##### DATA PROVIDED #####

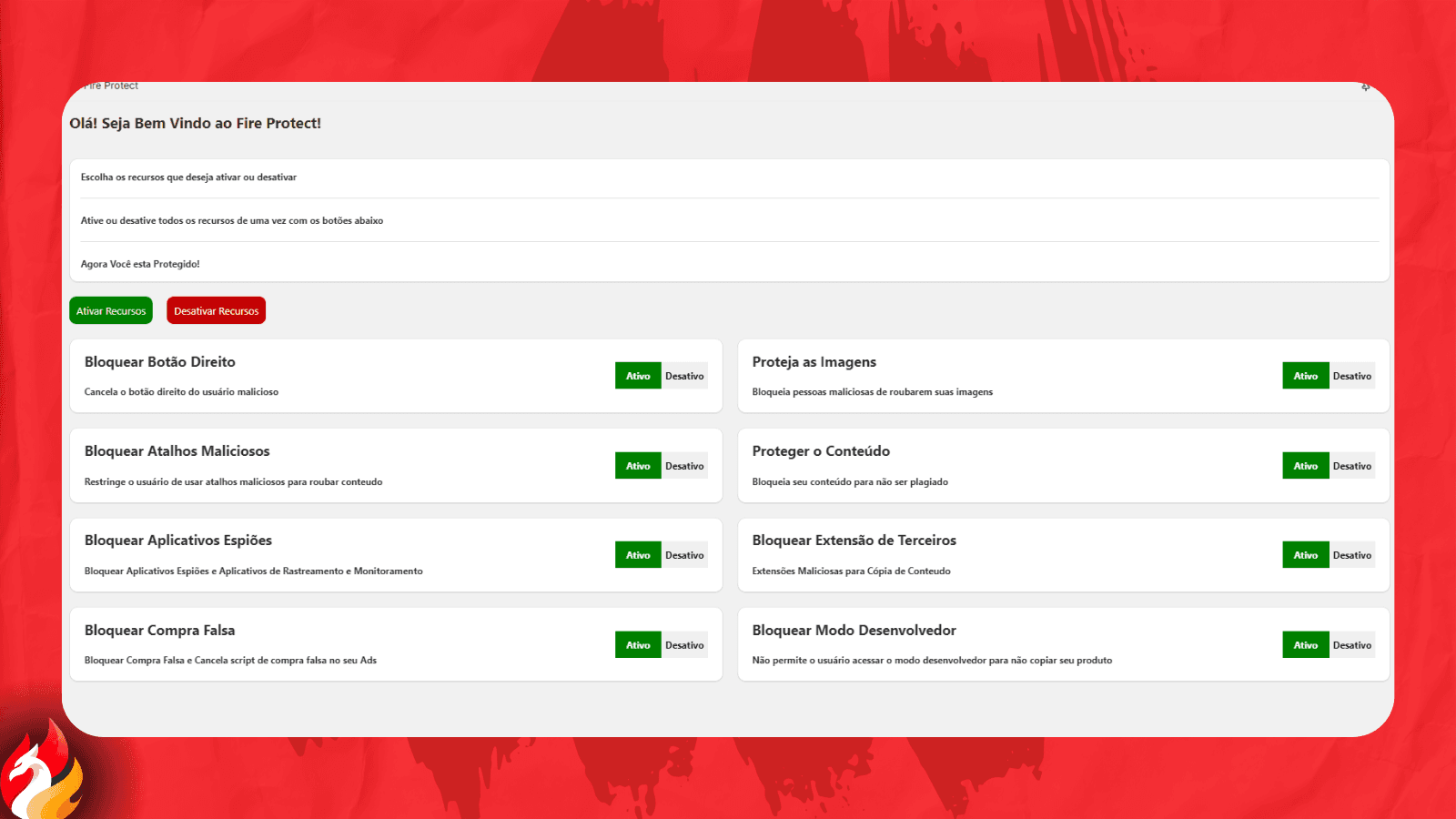The height and width of the screenshot is (819, 1456).
Task: Click the pin icon in the top-right corner
Action: [x=1365, y=87]
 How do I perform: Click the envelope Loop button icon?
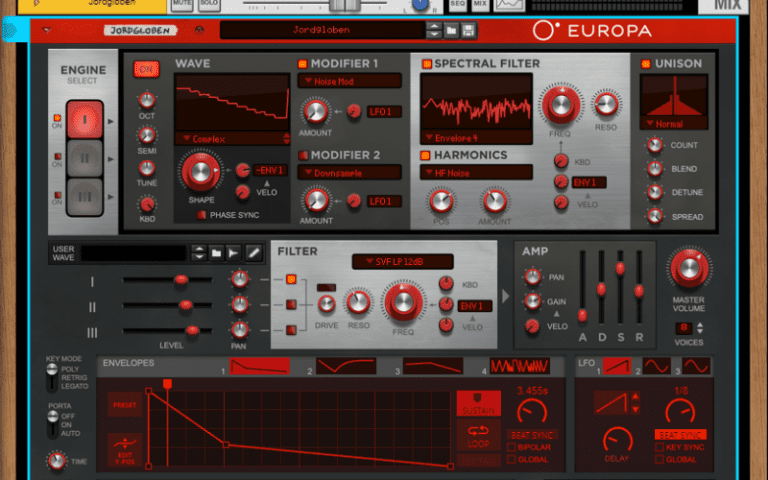(478, 433)
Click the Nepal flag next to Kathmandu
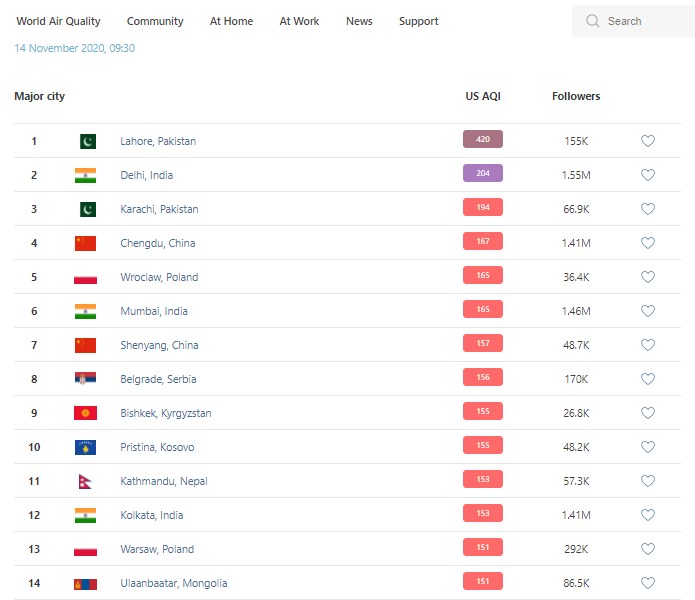Image resolution: width=695 pixels, height=600 pixels. pos(85,481)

#####

▶ [HOW TO COMPLETE THIS TASK]: Only what runs from the line with "How do I perform: Click" through the last line of the listing above belongs in the answer, set down exactly and free of pictures.

▶ [ANSWER SECTION]:
 How do I perform: Click the envelope Loop button icon?
(478, 433)
Click the Nepal flag next to Kathmandu
Image resolution: width=695 pixels, height=600 pixels. pos(85,481)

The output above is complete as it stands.